Linden-Carmichael, A. N., Van Doren, N.*, Masters, L. D., & Lanza, S. T. (2020). Simultaneous alcohol and marijuana use in daily life: Implications for level of use, subjective intoxication, and positive and negative consequences. Psychology of Addictive Behaviors, 34, 447-453. doi: 10.1037/adb0000556
Research
Dr. Linden-Carmichael's research is aimed at understanding the within-person dynamics of psychosocial risk (e.g., motivations for use) and protective factors and consequences of high-risk alcohol use patterns among late adolescents and young adults.
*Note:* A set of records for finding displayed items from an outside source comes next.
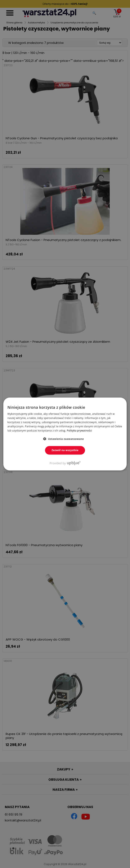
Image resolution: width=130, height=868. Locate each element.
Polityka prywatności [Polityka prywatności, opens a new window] (79, 430)
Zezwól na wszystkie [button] (65, 450)
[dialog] (65, 434)
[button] (65, 439)
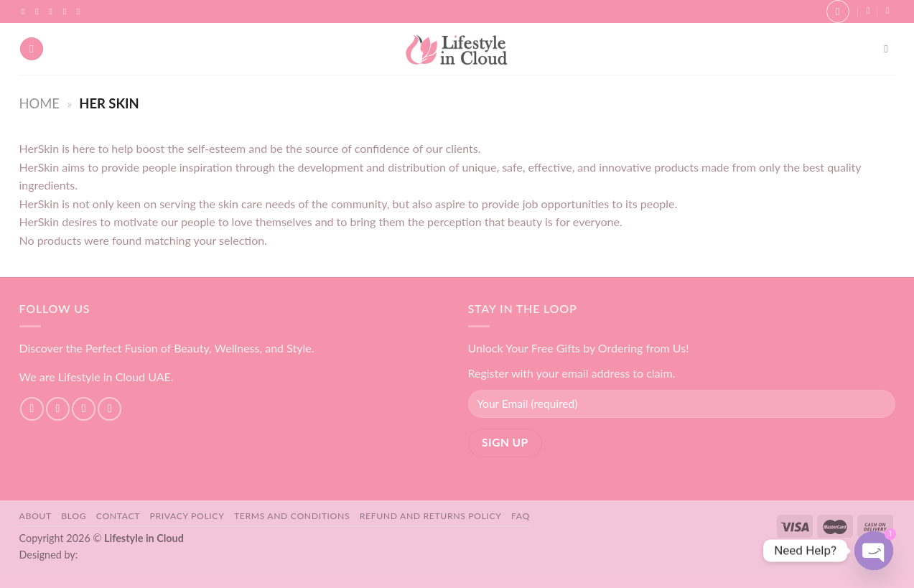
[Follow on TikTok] (53, 11)
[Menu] (32, 49)
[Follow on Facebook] (26, 11)
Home (39, 103)
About (35, 515)
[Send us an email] (67, 11)
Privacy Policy (187, 515)
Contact (118, 515)
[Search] (889, 49)
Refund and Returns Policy (431, 515)
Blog (73, 515)
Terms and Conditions (292, 515)
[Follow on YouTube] (81, 11)
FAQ (521, 515)
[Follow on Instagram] (39, 11)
Most of her work relies on the use of intensive longitudinal data (daily diaries, ecological momentary assessments) and nuanced analytic methods (time-varying effect modeling, mixture modeling). She also incorporates qualitative approaches to ensure that our measurement best captures young adults’ subjective experiences of alcohol use, and aims to identify the optimal technology to ensure we effectively deliver intervention content to the right individual at the right time. Her current work focuses on (1) examining etiology of simultaneous alcohol and cannabis use, (2) uncovering the role of high-risk alcohol use (e.g., high-intensity drinking, blackout drinking) on next-day cognitive functioning, and (3) developing best practices for using an innovative statistical method (multilevel latent class analysis) to capture the heterogeneity of daily substance use patterns among young adults. She is a strong advocate for a team science approach to move the field forward and has benefitted from numerous interdisciplinary collaborations.